Read Summer at World's End Online
Authors: Monica Dickens
Below them, the patched tin roofs of Vile Bernie’s shacks tilted crazily, the chimneys made of bent rusty drainpipes, the walls leaning against mounds of rubbish and old iron. Beyond, driven or towed or pushed into the bushes, or simply dropped over the edge of the quarry, a battered car with shattered glass lay with four wheels in the air like a dead beetle.
Carrie and Lester rode down the side of the hill into a clump of trees where they were hidden from Bottle Dump. Carrie had a halter over her bridle, and they tied up John and Peter and crept on all fours through the bushes until they could see the shacks.
A battered, bulky old car was outside the largest one, standing all askew on soft tyres, its dented boot half open, tied down with wire, so rusty and dilapidated that it looked ready to join the abandoned hulk on its back among the wretched refuse.
‘
The Poacher?
Lester whispered. He knew everybody’s car.
The Poacher was a little mean man in clothes that were too big for him, useful, like a shoplifter’s loose overcoat, for storage. He could sometimes be seen on the edge of the market, selling a few chickens and ducks. Always ordinary breeds of chickens and ducks, with no special markings. No way of telling if they were stolen. He lived in a homemade caravan, never long in the same spot. His laundry line was hung with rabbit skins. The rust stains on his car looked like old blood.
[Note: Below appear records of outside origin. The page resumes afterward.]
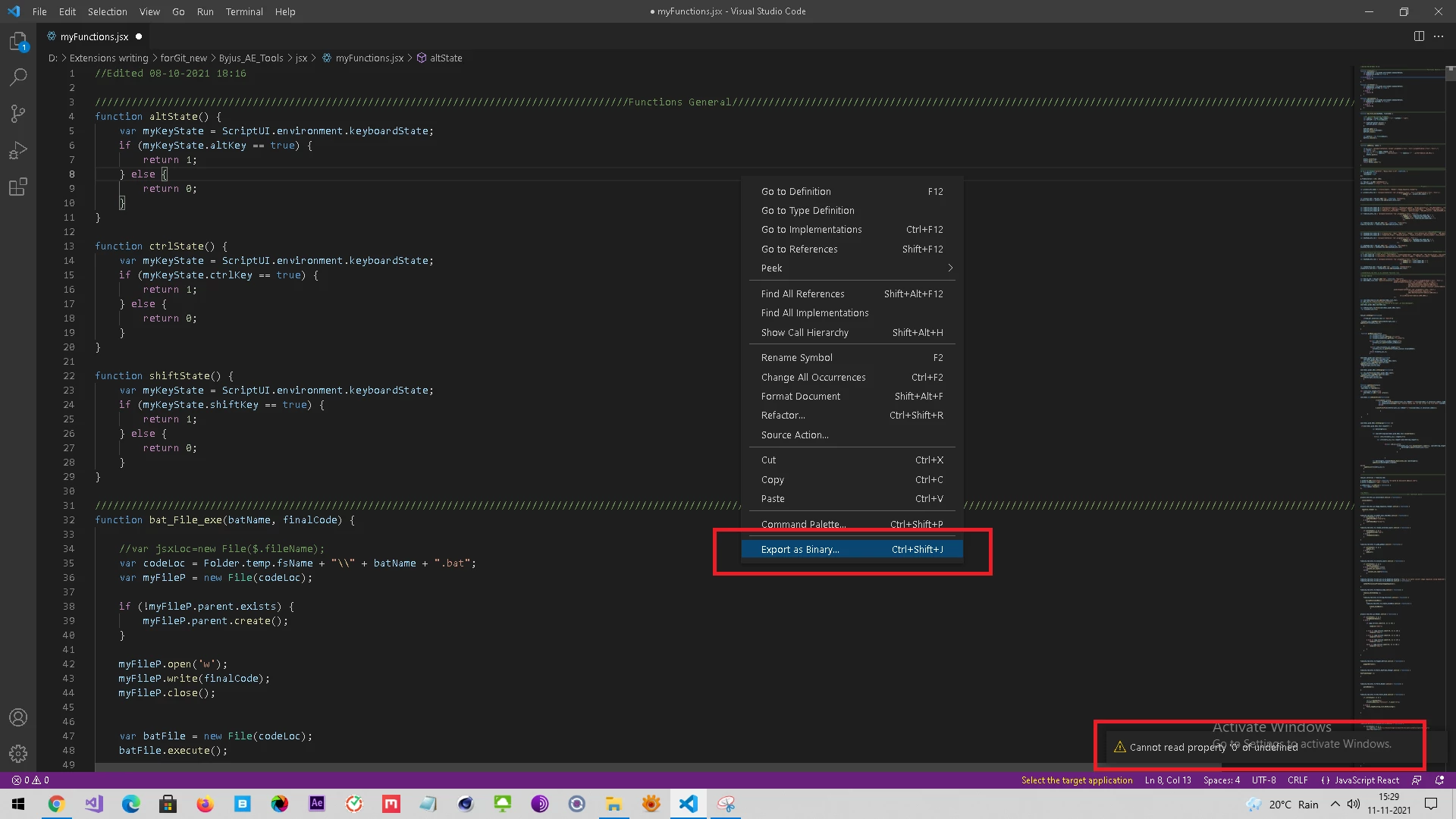
Task: Open the Search view icon
Action: (x=18, y=77)
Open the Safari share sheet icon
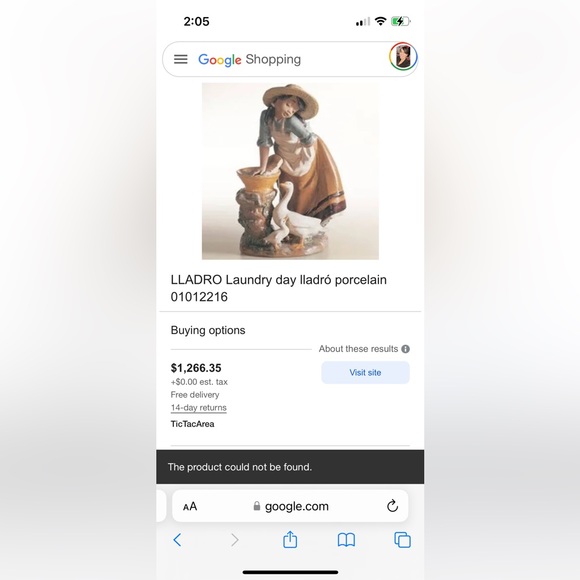The image size is (580, 580). (x=290, y=539)
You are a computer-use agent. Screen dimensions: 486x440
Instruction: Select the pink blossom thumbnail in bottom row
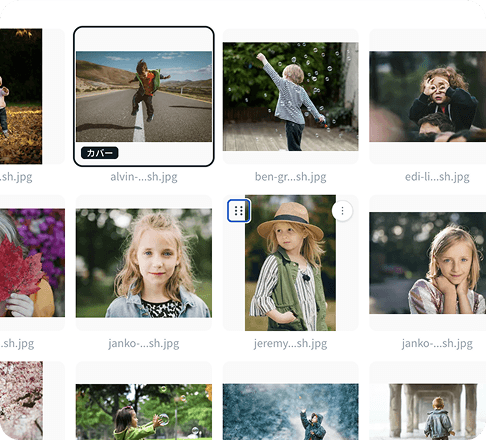point(21,401)

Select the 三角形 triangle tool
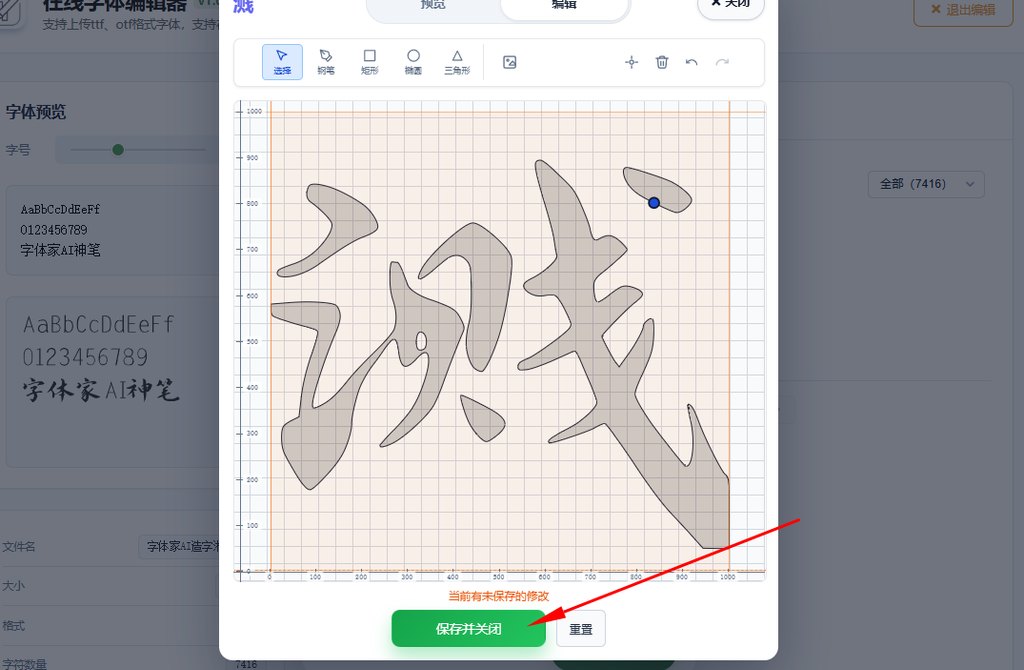456,61
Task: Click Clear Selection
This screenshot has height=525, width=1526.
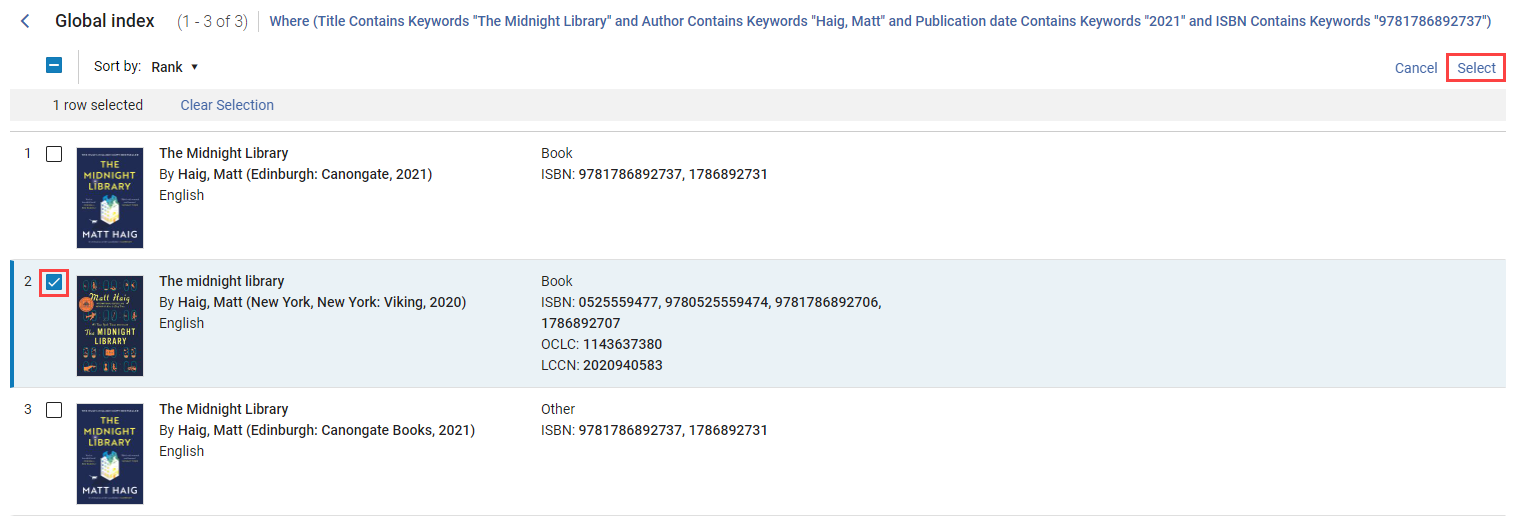Action: (x=227, y=105)
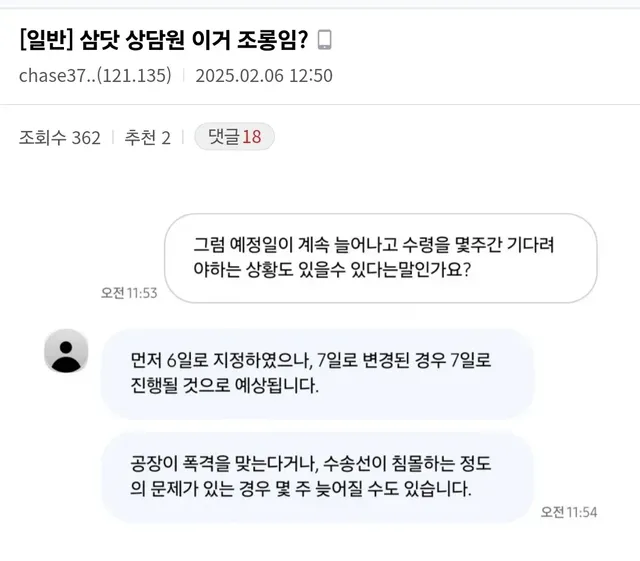This screenshot has width=640, height=561.
Task: Click the line ending 몇 주 늦어질 수도 있습니다.
Action: 300,490
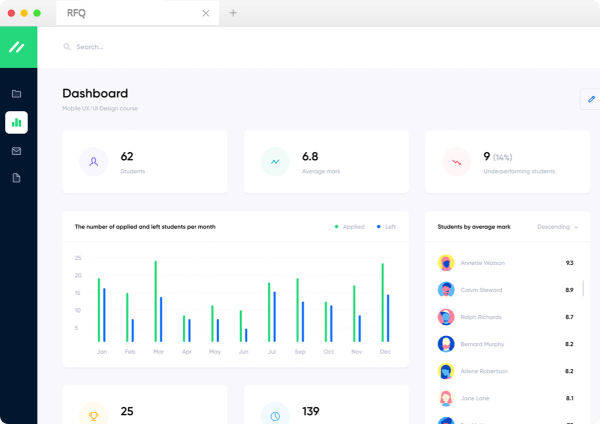Open the document file sidebar icon
This screenshot has height=424, width=600.
pyautogui.click(x=16, y=178)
It was a warm evening, and the door of the shack stood
open. From inside came a horrible sound, like the souls of lost cats in hell. Lester and Carrie crept closer and flattened themselves to the ground below a heap of stones. The Poacher and Vile Bernie were singing.
Bernie came to the door with a wine bottle in his beefy hand, took a great gurgling swig and hurled the bottle at one of the rubbish piles, missing Lester and Carrie by inches.
‘
Don’t shoo-hoot the vicar
—’ he sang, bellowing into the night.
‘
The carving knife is quicker!’
The Poacher’s howl was high and strident, as if he had a clothes peg on his nose. ‘Come back in and open this other bottle, rot and damn your vile soul. Me teeth are too far gone to bite off the neck.’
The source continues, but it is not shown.